--- THE RECORDS ---
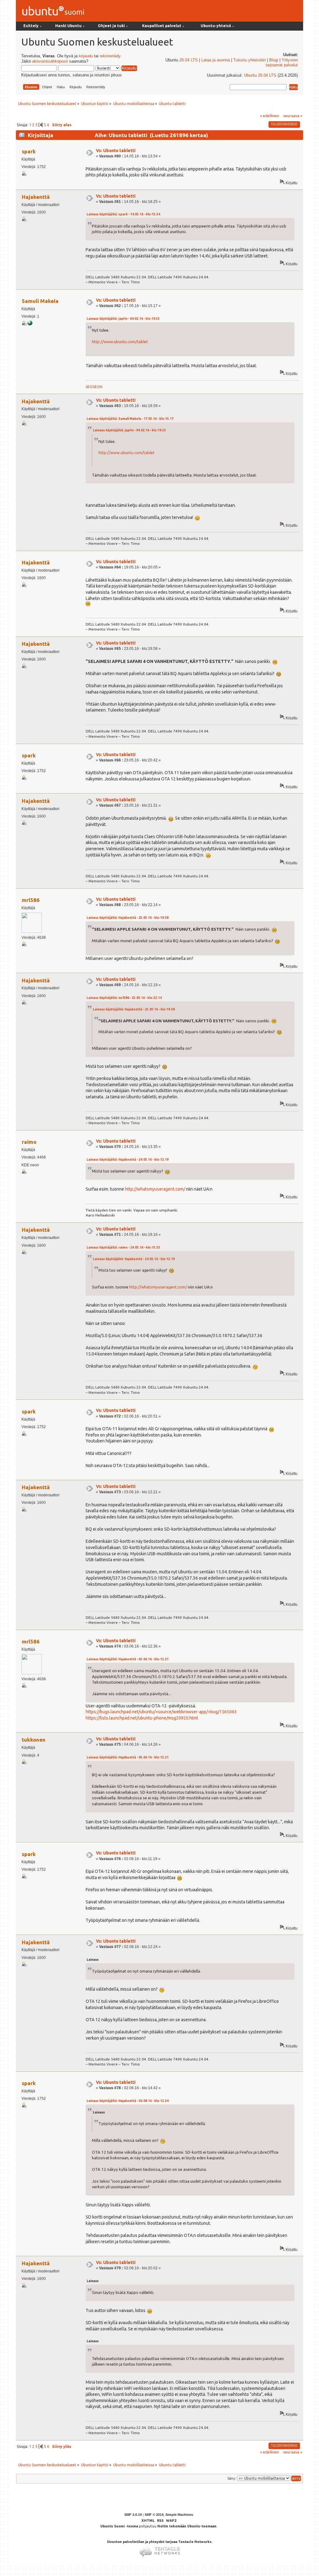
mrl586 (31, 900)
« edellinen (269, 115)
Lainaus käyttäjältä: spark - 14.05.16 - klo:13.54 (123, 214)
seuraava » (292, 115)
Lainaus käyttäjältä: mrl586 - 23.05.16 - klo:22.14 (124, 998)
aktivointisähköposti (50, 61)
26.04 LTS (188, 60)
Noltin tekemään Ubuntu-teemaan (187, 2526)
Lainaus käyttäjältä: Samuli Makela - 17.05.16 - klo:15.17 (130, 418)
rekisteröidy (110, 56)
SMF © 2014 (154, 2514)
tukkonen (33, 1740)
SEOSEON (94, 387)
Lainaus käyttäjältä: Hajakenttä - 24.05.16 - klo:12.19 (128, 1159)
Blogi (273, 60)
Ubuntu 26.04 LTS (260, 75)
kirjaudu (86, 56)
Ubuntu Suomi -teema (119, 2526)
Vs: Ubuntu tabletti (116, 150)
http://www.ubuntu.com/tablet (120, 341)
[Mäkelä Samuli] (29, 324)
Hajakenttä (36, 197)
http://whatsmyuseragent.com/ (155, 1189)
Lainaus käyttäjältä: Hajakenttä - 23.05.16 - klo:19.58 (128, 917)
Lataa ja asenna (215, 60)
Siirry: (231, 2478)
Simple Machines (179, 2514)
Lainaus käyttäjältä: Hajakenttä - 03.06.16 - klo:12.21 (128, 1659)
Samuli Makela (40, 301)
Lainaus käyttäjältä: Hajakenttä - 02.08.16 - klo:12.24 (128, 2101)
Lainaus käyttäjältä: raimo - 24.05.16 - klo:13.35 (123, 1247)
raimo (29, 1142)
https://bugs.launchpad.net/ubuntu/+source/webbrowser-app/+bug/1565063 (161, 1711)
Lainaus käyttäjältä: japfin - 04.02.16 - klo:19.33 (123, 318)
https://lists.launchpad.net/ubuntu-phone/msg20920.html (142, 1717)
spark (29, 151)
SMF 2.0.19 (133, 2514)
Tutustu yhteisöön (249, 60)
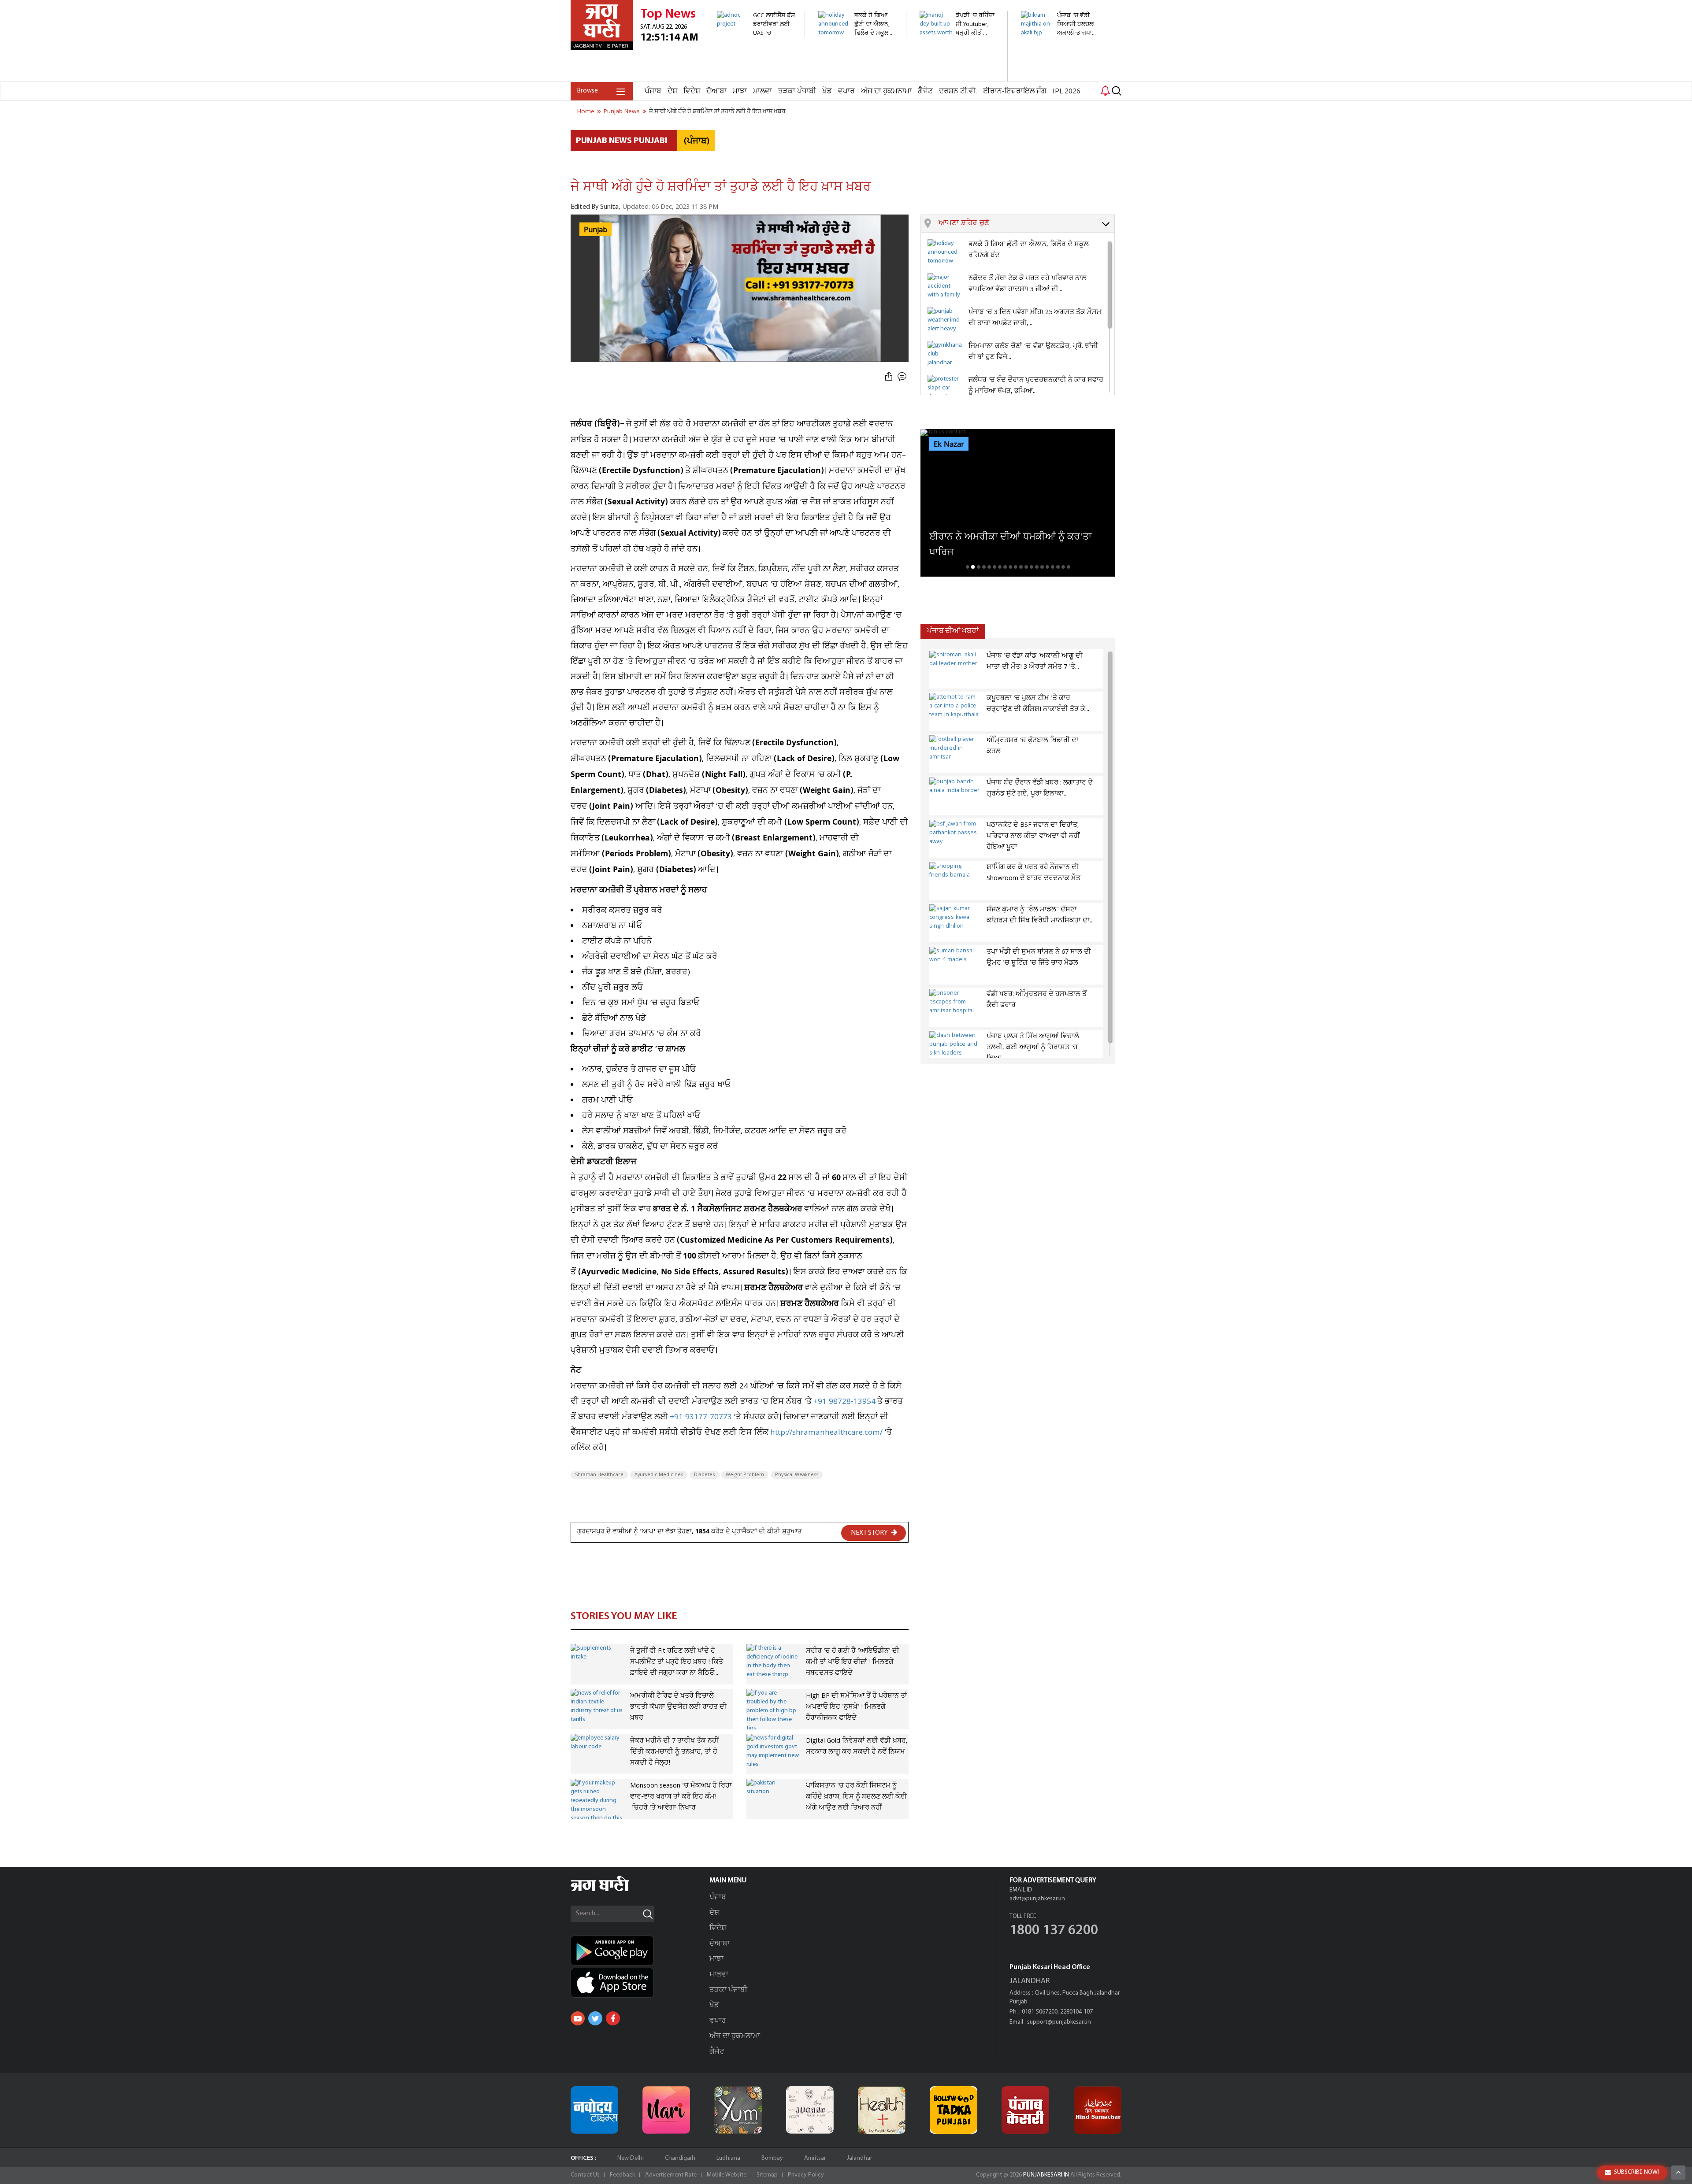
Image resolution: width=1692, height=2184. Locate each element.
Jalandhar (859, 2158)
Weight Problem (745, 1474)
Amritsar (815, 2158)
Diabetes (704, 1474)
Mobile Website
---
WHAT TO WORK ON: An exact copy of the lines above, from the one containing "Lainaus käyttäjältä: Samuli" through the one containing "Simple Machines (179, 2514)", is the whole of the answer.

ANSWER TO THIS PROBLEM:
Lainaus käyttäjältä: Samuli Makela - 17.05.16 - klo:15.17 (130, 418)
rekisteröidy (110, 56)
SMF © 2014 (154, 2514)
tukkonen (33, 1740)
SEOSEON (94, 387)
Lainaus käyttäjältä: Hajakenttä - 24.05.16 - klo:12.19 (128, 1159)
Blogi (273, 60)
Ubuntu 26.04 LTS (260, 75)
kirjaudu (86, 56)
Ubuntu Suomi -teema (119, 2526)
Vs: Ubuntu tabletti (116, 150)
http://www.ubuntu.com/tablet (120, 341)
[Mäkelä Samuli] (29, 324)
Hajakenttä (36, 197)
http://whatsmyuseragent.com/ (155, 1189)
Lainaus käyttäjältä: Hajakenttä - 23.05.16 - klo:19.58 (128, 917)
Lataa ja asenna (215, 60)
Siirry: (231, 2478)
Simple Machines (179, 2514)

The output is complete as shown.